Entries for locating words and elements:
# # # # # # #

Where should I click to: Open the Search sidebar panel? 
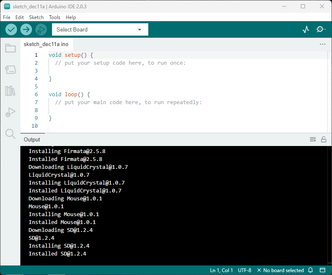click(10, 133)

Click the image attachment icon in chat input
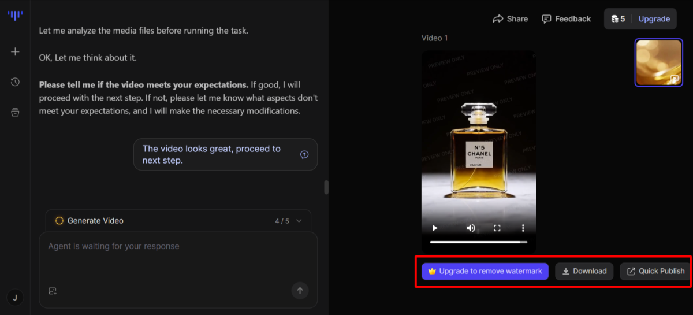(53, 291)
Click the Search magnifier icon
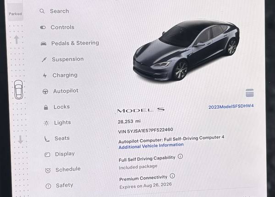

# # # # # # #

Requirement: Rewrite the records above with "Search" changed to "Find" everywhere, keeping all other text the same. Leave the pictures out.

Output for this task:
Where should I click to: Open the Find sidebar panel? 
click(10, 133)

Click the image attachment icon in chat input
(53, 291)
Click the Find magnifier icon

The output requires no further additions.